Tuttavia, per effettuare qualche considerazione in merito alla situazione esistente a Pogliano non occorre essere grandi esperti della politica, è sufficiente vivere questa piccola realtà; qui le cose sono immediatamente evidenti, basta prestare un briciolo d’attenzione alla cosa pubblica!
Occorre subito precisare che ci torna davvero difficile individuare fra i dipendenti pubblici del Comune di Pogliano sacche di fannulloni!
Sinceramente, ai nostri occhi pare che tutti lavorino con la massima dedizione e nell’esclusivo interesse della Collettività.
Semmai, potremmo criticare l’atteggiamento tenuto da taluni di loro nei confronti del Pubblico ed in particolar modo verso i rappresentanti dell’Opposizione.
Potremmo contestare, in particolare, il fatto che mentre alcuni impiegati tengono un comportamento equidistante rispetto alle due fazioni politiche, talaltri, in particolare taluni Capisettore, tengono atteggiamenti persecutori e discriminatori nei confronti della medesima Opposizione. Del resto, si sa, le assunzioni clientelari o le regalie economiche, dettate non da meriti speciali bensi’esclusivamente da favoritismi, obbligano i beneficiari a pagare prezzi salatissimi ai promotori delle stesse!
Tuttavia, questo non è il problema piu’grave che affligge il nostro Comune!

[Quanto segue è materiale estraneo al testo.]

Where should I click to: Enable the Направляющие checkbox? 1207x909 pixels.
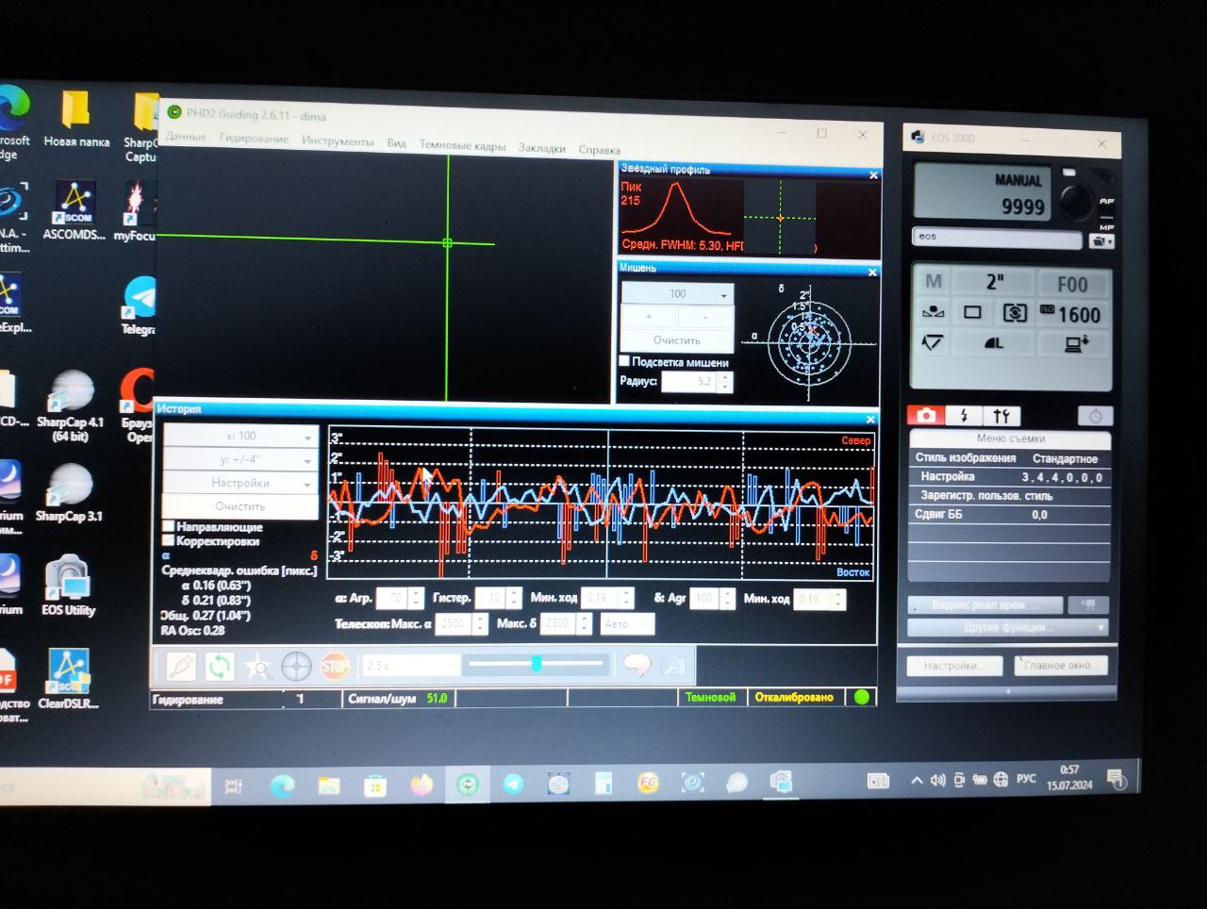169,526
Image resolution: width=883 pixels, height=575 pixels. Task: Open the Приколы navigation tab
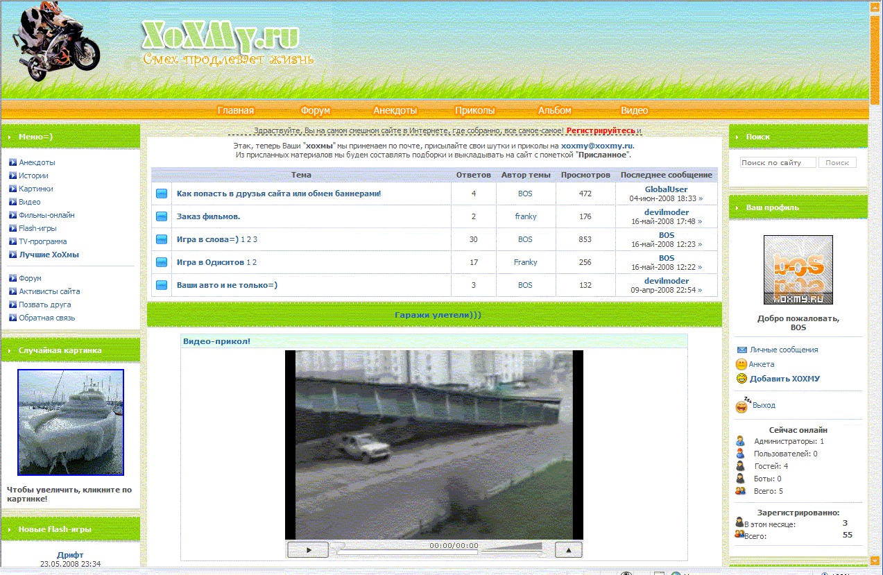click(x=475, y=110)
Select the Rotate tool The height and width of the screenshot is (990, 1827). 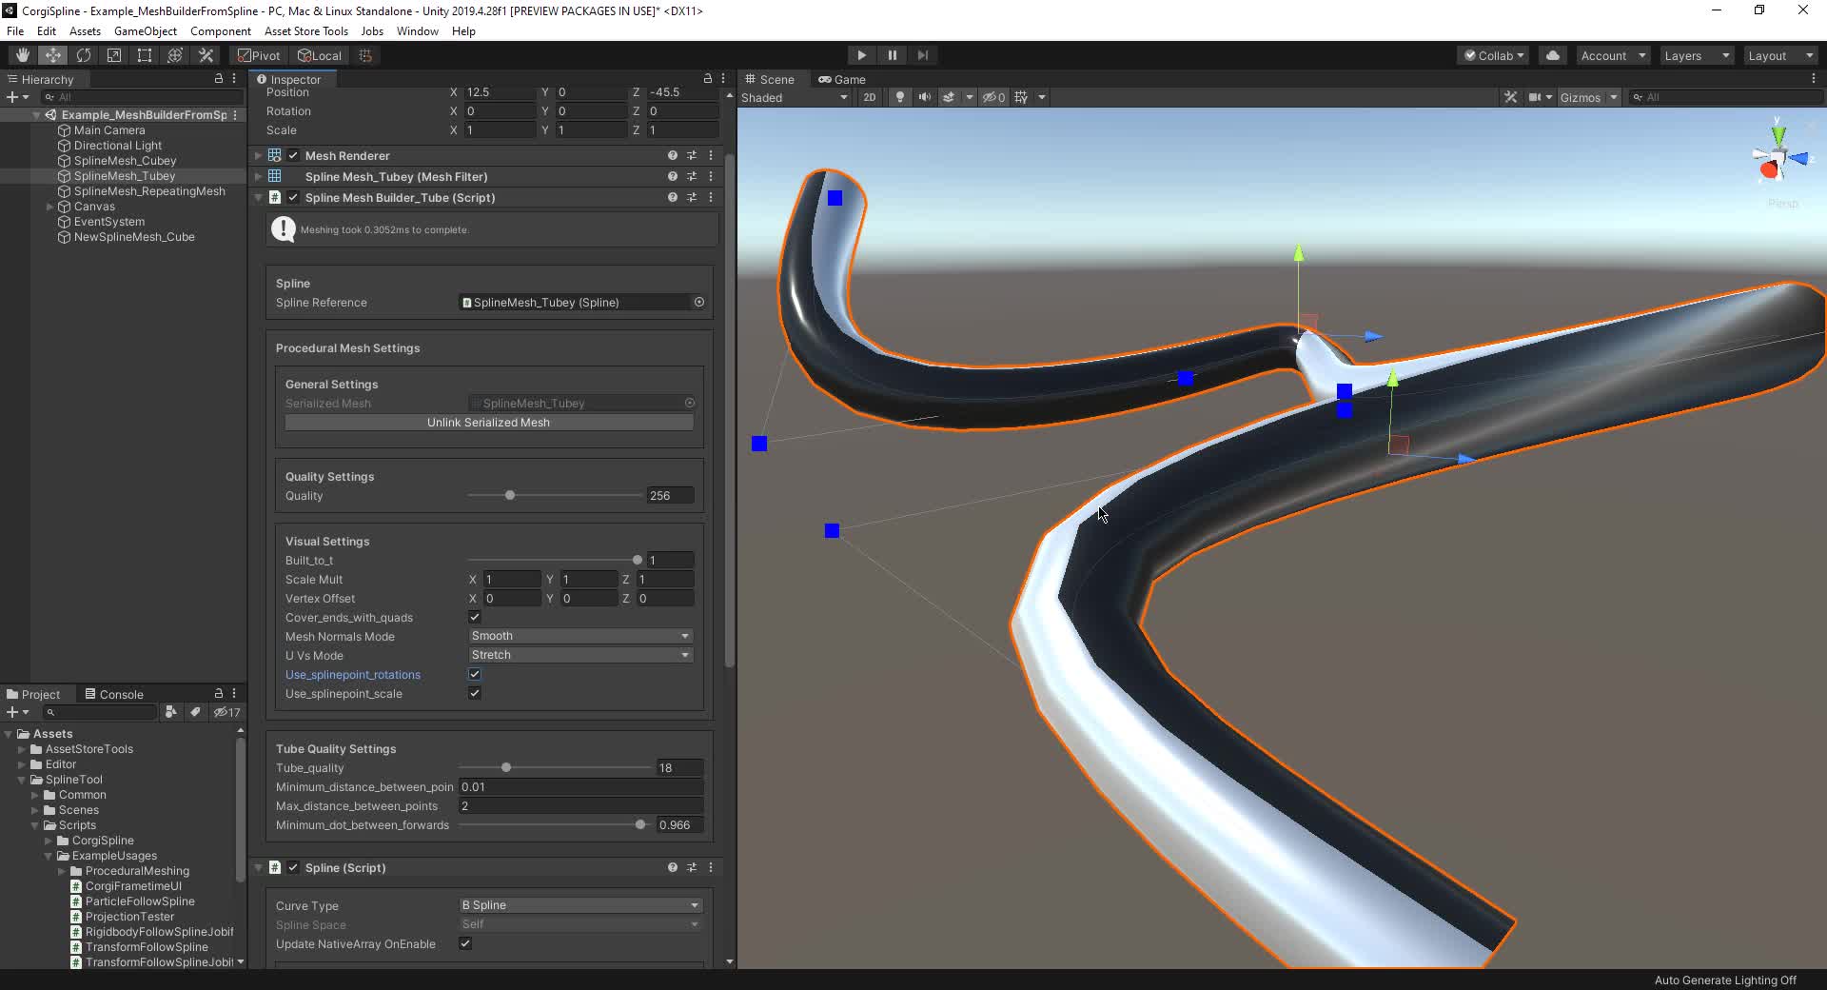(x=84, y=55)
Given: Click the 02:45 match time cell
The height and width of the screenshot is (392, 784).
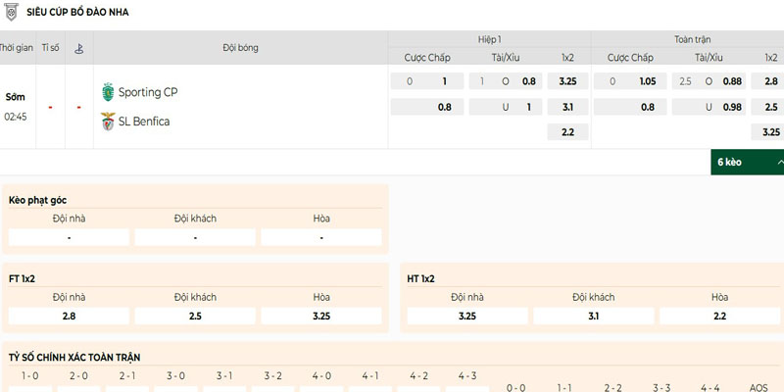Looking at the screenshot, I should (x=16, y=117).
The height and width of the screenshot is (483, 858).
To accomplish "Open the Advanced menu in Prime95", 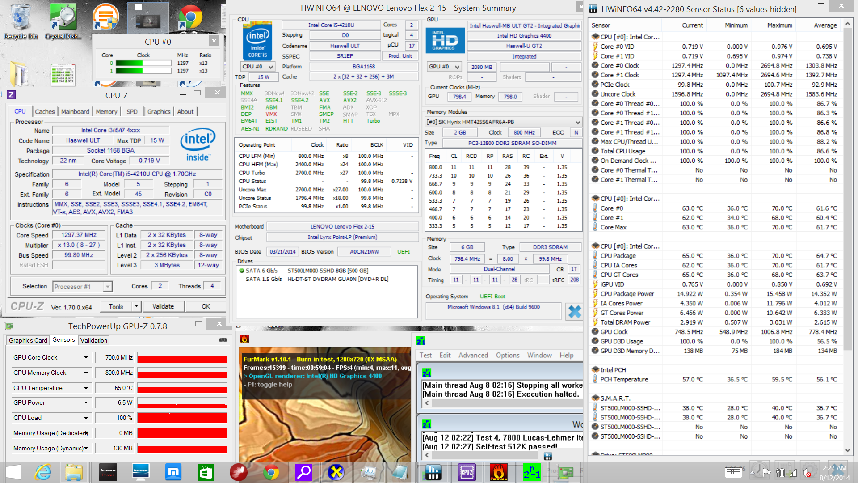I will click(473, 355).
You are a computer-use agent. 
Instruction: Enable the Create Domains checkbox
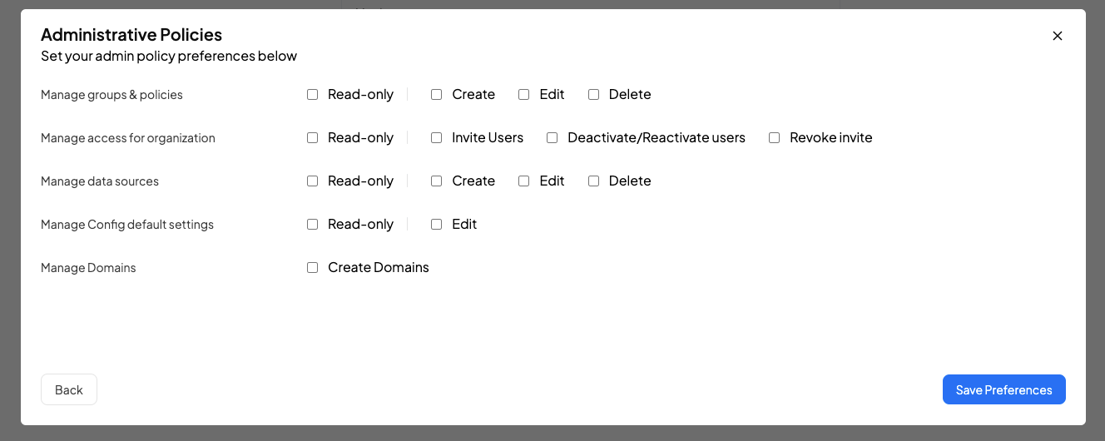click(313, 268)
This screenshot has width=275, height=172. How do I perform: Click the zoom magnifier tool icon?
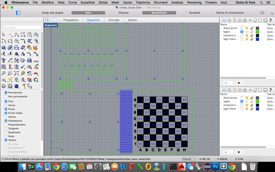[x=4, y=73]
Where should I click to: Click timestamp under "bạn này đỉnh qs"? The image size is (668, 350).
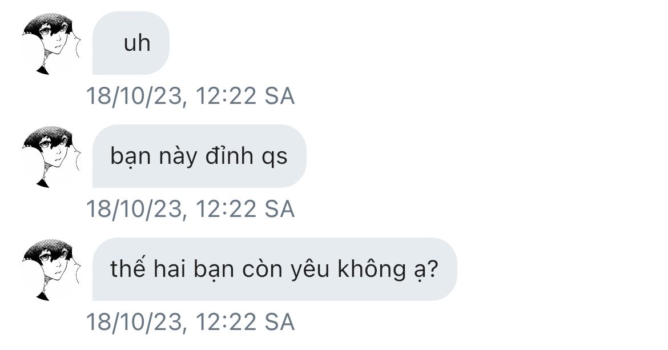(191, 209)
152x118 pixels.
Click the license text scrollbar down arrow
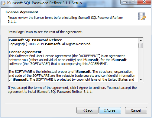pos(141,80)
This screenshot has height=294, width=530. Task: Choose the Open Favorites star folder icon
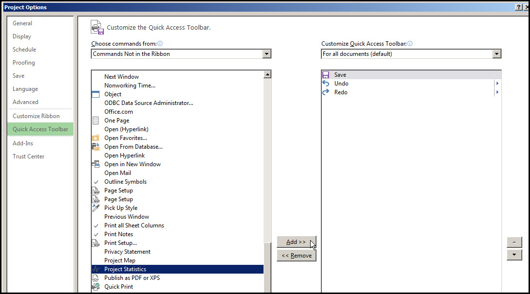[96, 138]
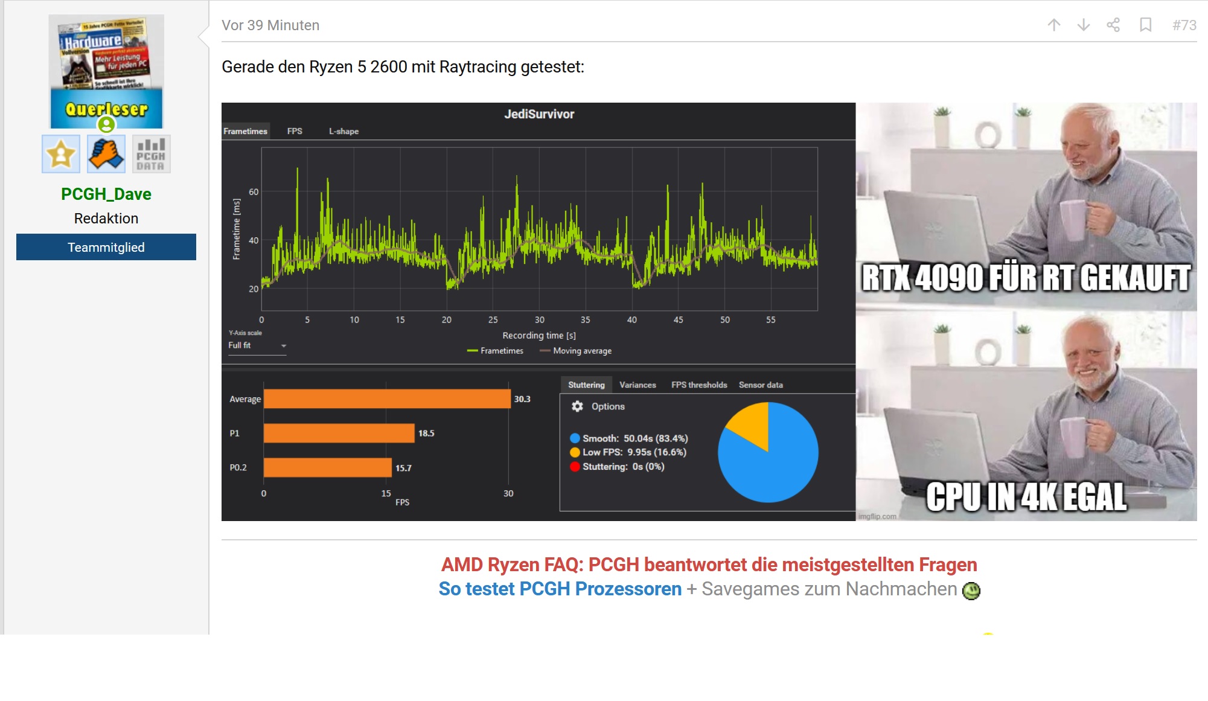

La cosa piu’grave è il “ fallunonismo” che ha colpito Sindaco e Vicesindaco, i quali sono giunti al punto di gestire l’Ente Comunale come fosse casa propria, svilendo di fatto, se non proprio esautorando, tutti gli altri Organi della Maggioranza, in primis, la Giunta Comunale.
Vogliamo dire due parole sul Vicesindaco Pierluigi Armani ? In paese tutti affermano che il suo lavoro, da quarant’anni circa lo svolse solo comune, non ha mai di fatto svolto altra professione, dovrebbe quindi essere l’uomo di punta che assicura l’attuazione del programma alla perfezione e che si accerta dell’efficacia e dell’efficienza della macchina comunale minuto per minuto, rendendola qundi, pressoché ineccepibile, bene i risultati del suo operato sono sotto gli occhi di tutti!
Invece, come diceva una canzone: “s’è dato ad una compagnia di nati stanchi e forse n’è pure il capofila!”
Cosa dire poi del Sindaco Avv. Stefano Lucchini ? Figlio di quel Dr. Giuseppe che alle dieci o undici di sera, spesso era ancora in ambulatorio ? Si puo’solo affermare che i figli, spesso e molto spesso, non emulano i padri!
Colpito dall’”armanite” anch’egli s’è attribuito l’onere di rappresentare, da solo, il suo Partito e cosi’come Armani ha ridotto l’ex pci alla sua persona ed a quella del suo coadiuvante Procopio
( futuro possibile candidato alla carica di Sindaco ? ) egli vorrebbe ridurre l’ex DC alla propria con coadiuvante il segugio Bassetti.